Shared from the 1/17/2019 Financial Review eEdition

Wind and solar projects to get broader sources of debt funding

Renewable energy project developers in Australia will see a bigger range of debt funding sources entering the local market this year despite uncertainty about overarching federal policy on energy and climate, according to the country’s biggest lender to the wind and solar sector.

Rob Ward, head of advisory for Japan’s MUFG Bank in Australia, said the US private placement market could emerge as a source of funding for domestic wind and solar projects just as it has for projects in Europe.

Japanese ‘‘samurai’’ loans, which were used for the first time to fund Australian wind projects last year, are also likely to find further application, while a broader range of funds in Europe and North America is also showing interest in the Australian market.

Meanwhile more Asian banks, including lenders in China, Taiwan and Korea, are coming under pressure to diversify their geographic spread.

Geoff Daley, head of the Australian structured finance office at MUFG, said investors in the renewable energy space understood energy markets and were able to live with policy uncertainty.

In any case, the Council of Australian Governments, the Energy Security Board and the Australian Energy Market Operator were getting on with what needed to be done to manage the transition toward lower-emissions energy supply and allow for the integration of more intermittent supply, he said.

‘‘Regulatory certainty doesn’t need to come, fortunately, from politicians,’’ Mr Daley told reporters in Sydney.

‘‘AEMO is doing the work.

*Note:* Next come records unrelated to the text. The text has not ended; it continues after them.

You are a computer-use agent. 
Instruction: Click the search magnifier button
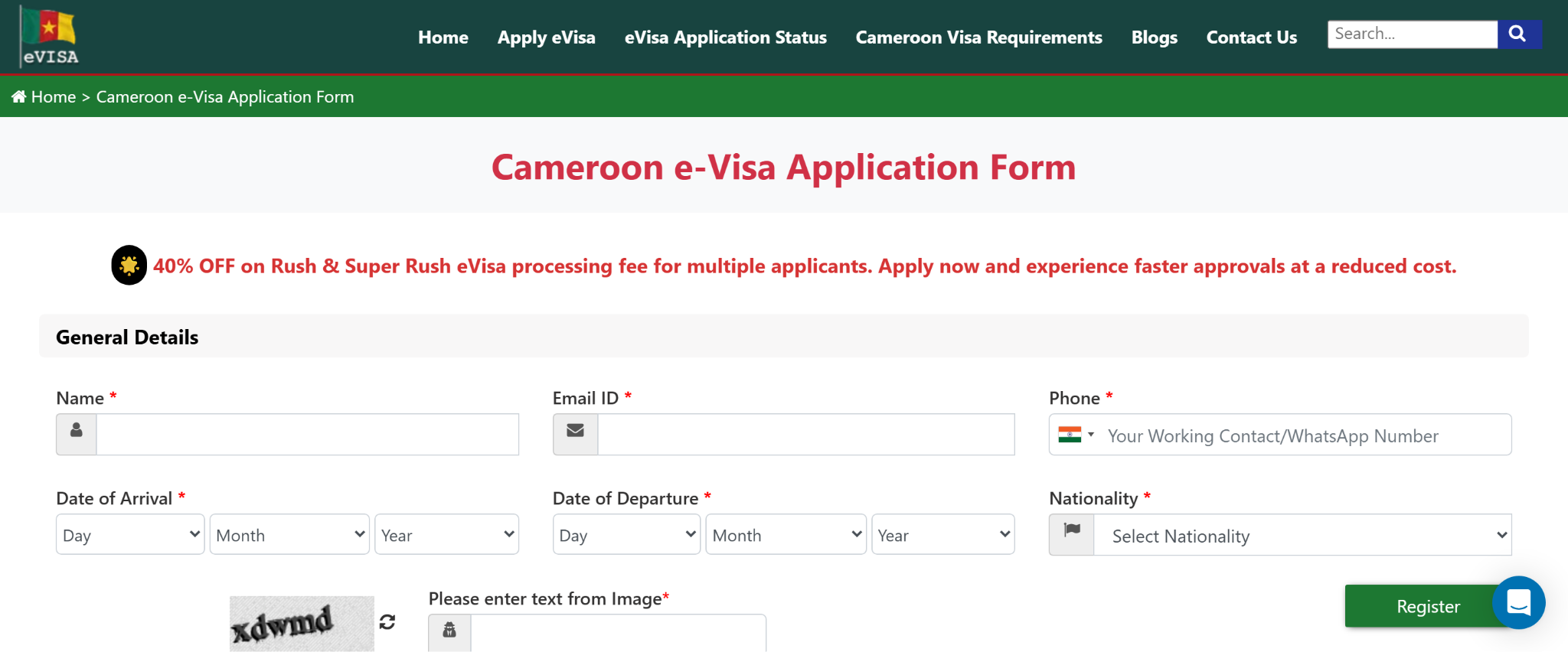[x=1518, y=34]
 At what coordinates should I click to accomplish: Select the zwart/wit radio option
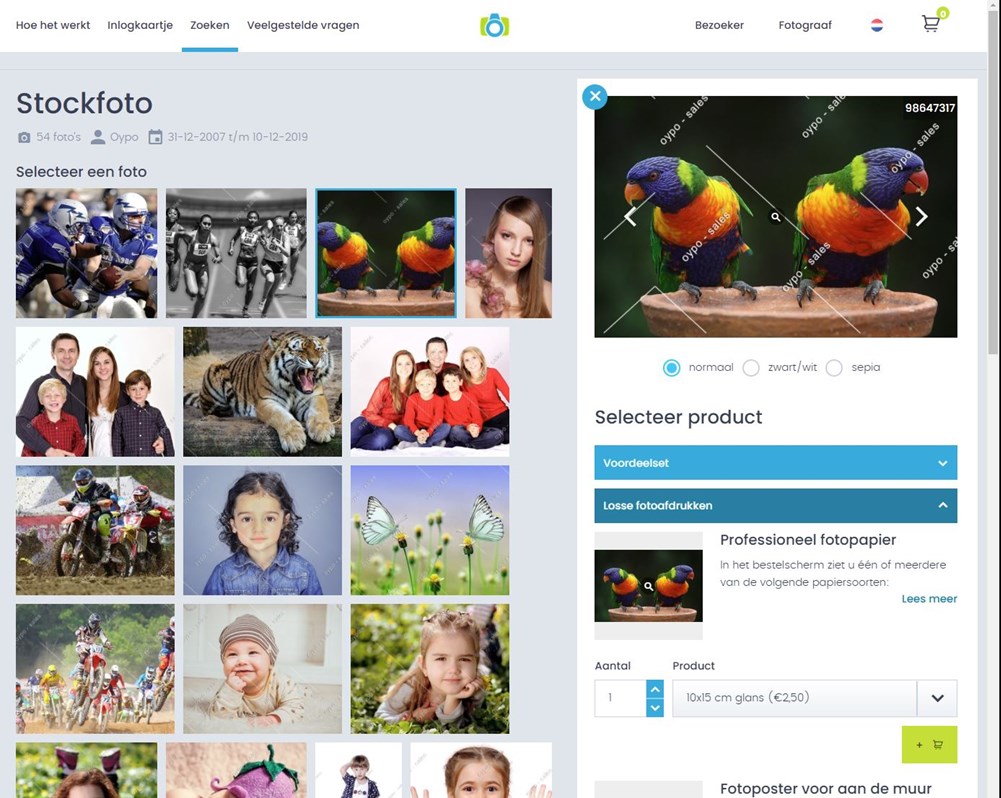click(x=751, y=368)
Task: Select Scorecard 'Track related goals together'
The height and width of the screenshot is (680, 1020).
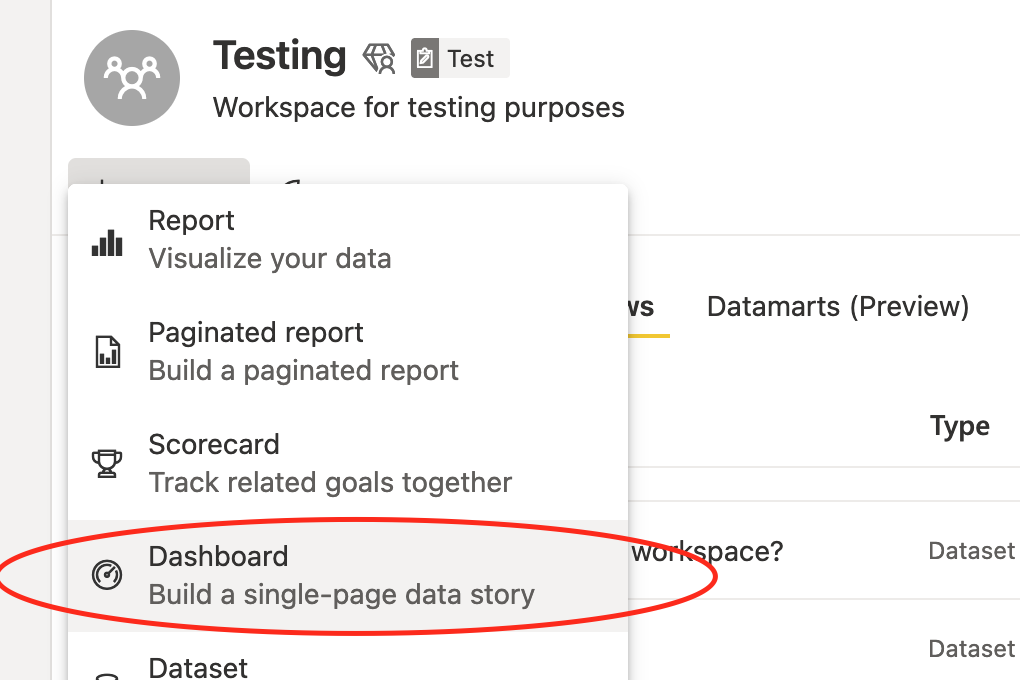Action: 348,463
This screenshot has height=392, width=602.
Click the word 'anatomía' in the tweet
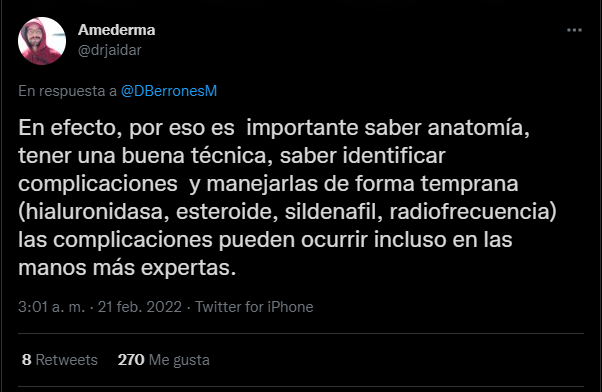pyautogui.click(x=475, y=127)
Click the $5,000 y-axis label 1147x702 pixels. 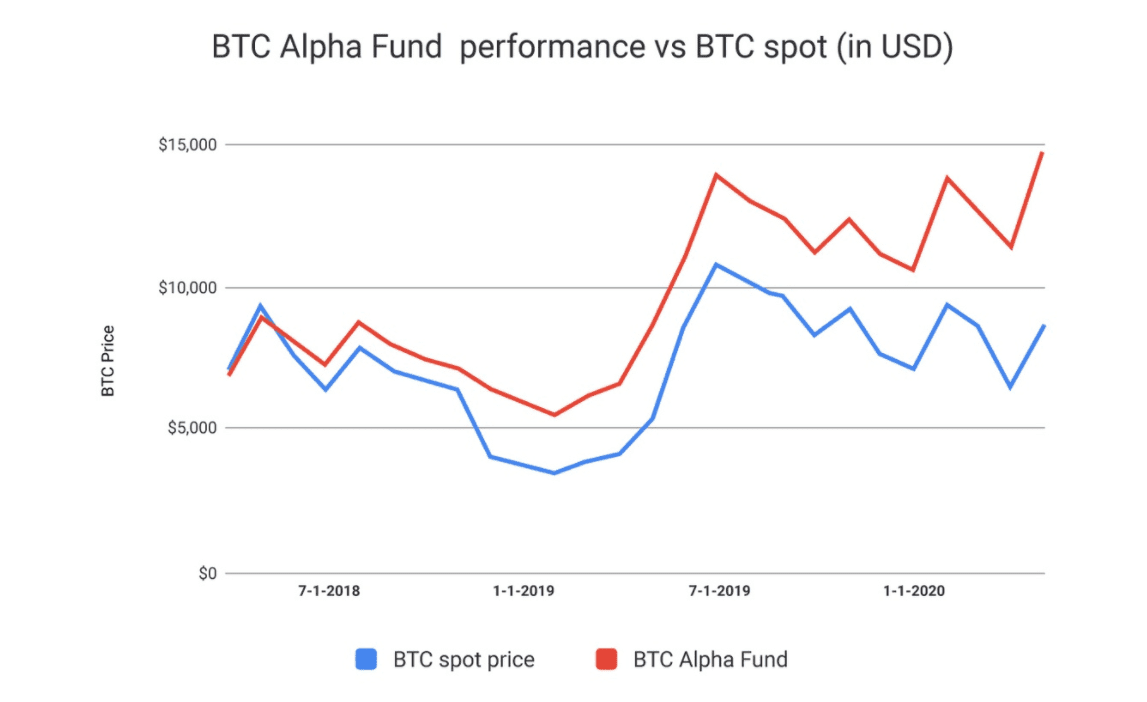click(x=190, y=428)

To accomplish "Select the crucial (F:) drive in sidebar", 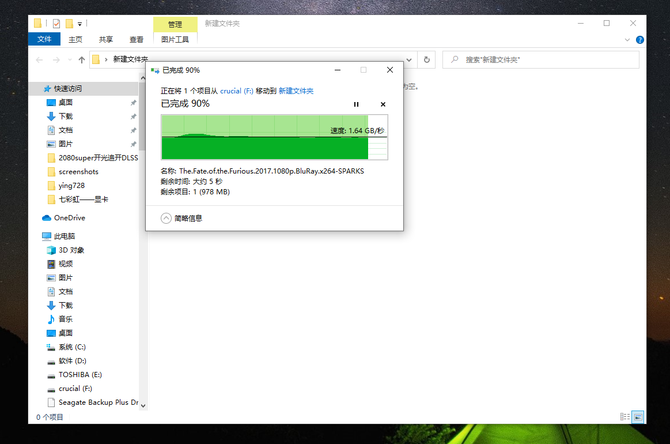I will click(70, 388).
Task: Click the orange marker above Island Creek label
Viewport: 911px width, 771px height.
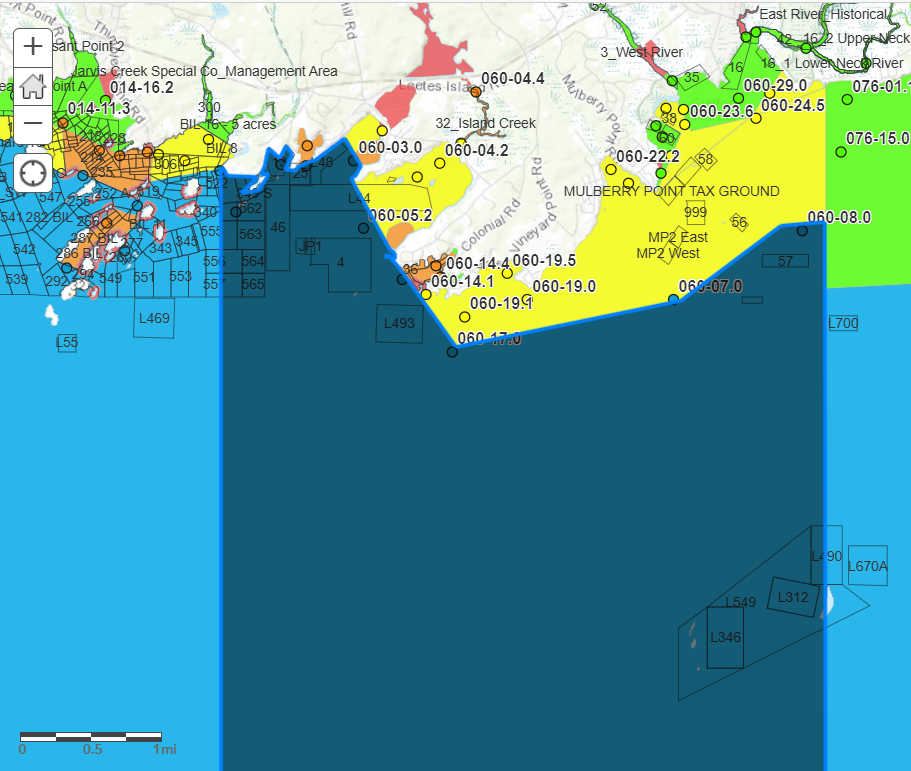Action: pyautogui.click(x=476, y=91)
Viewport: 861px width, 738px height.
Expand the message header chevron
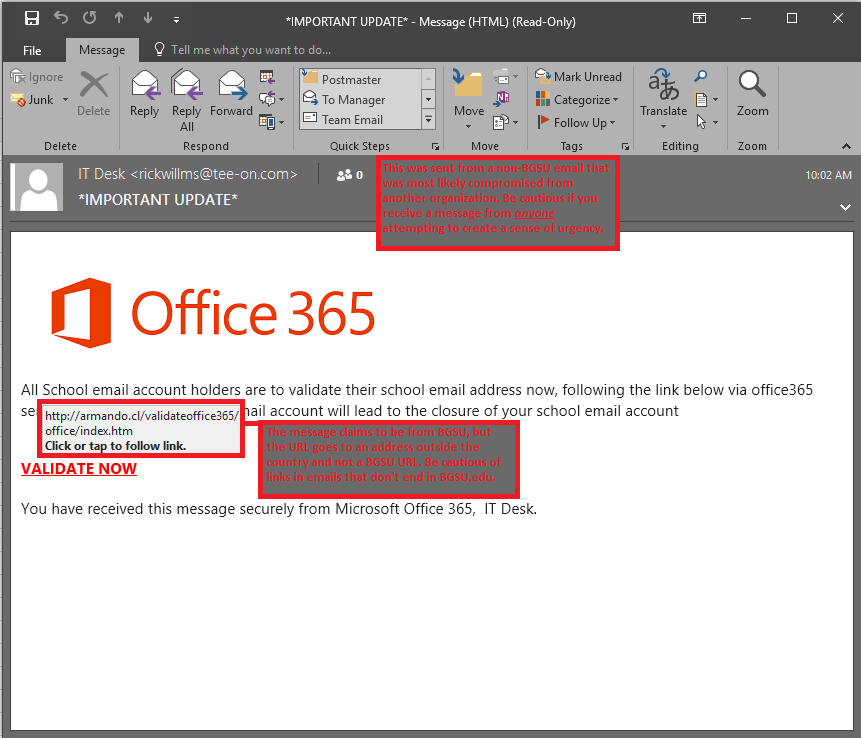[845, 207]
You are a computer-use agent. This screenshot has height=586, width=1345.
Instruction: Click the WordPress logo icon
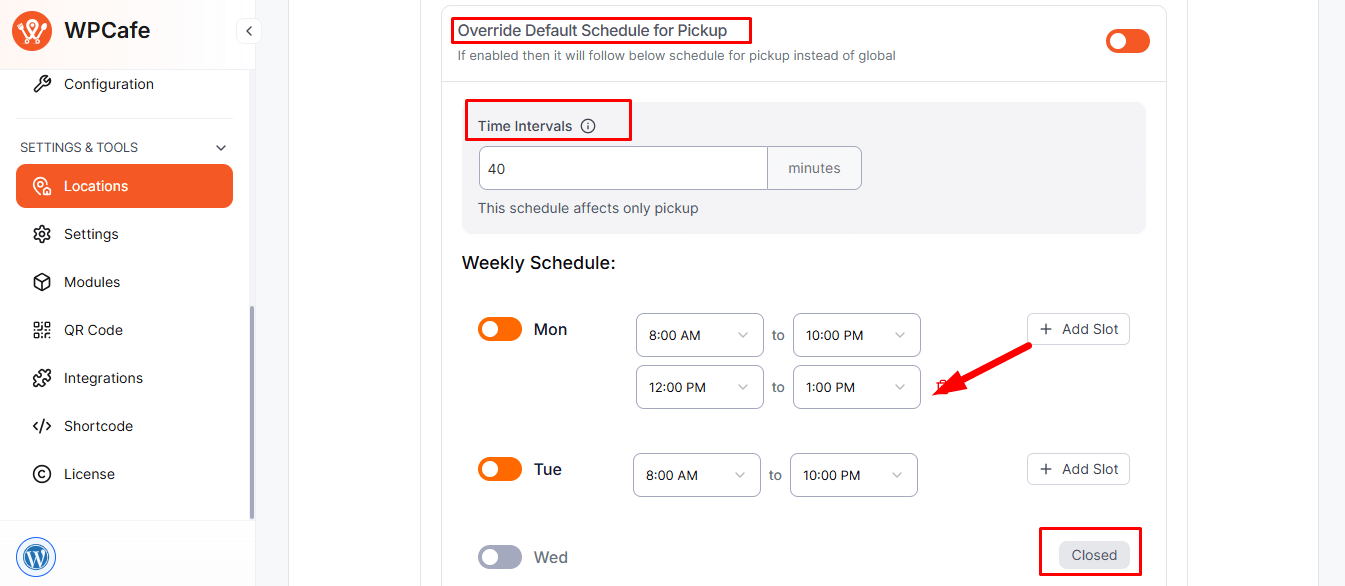(x=36, y=556)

They are doing the work that needs to be done.’’

About 2.6 gigawatts of intermittent renewable-energy-generation capacity has been added in the Australian market in the past six years, with about 6.5GW under construction, according to the bank. Several more wind and solar projects are yet to reach financial close but are heading that way, backed by the Victorian government’s huge 928-megawatt renewable energy tender and by Snowy Hydro’s contracting of 888MW of new solar and wind capacity

Meanwhile, a tender for 400MW of renewable generation by Queensland’s Palaszczuk government, which would support another batch of new projects, is in the works.

At the same time, direct contracting of renewable energy by corporates, which have surged in popularity in the past two years, is expected to continue apace even as pricing of such contracts levels out after recent steep declines.

‘‘The reality is that what is driving investment in renewable energy generation is not a target; it is that the shortrun marginal cost of renewable energy is cheap,’’ Mr Daley said.

MUFG was expecting 2019 to be another ‘‘very busy’’ year in the sector, said Mr Ward. He predicted an increase in activity in the ‘‘secondary’’ market as investors that had backed early-stage development projects looked to sell to owners of more established, lower-risk projects and some investors potentially sought to pick up portfolios of generation capacity.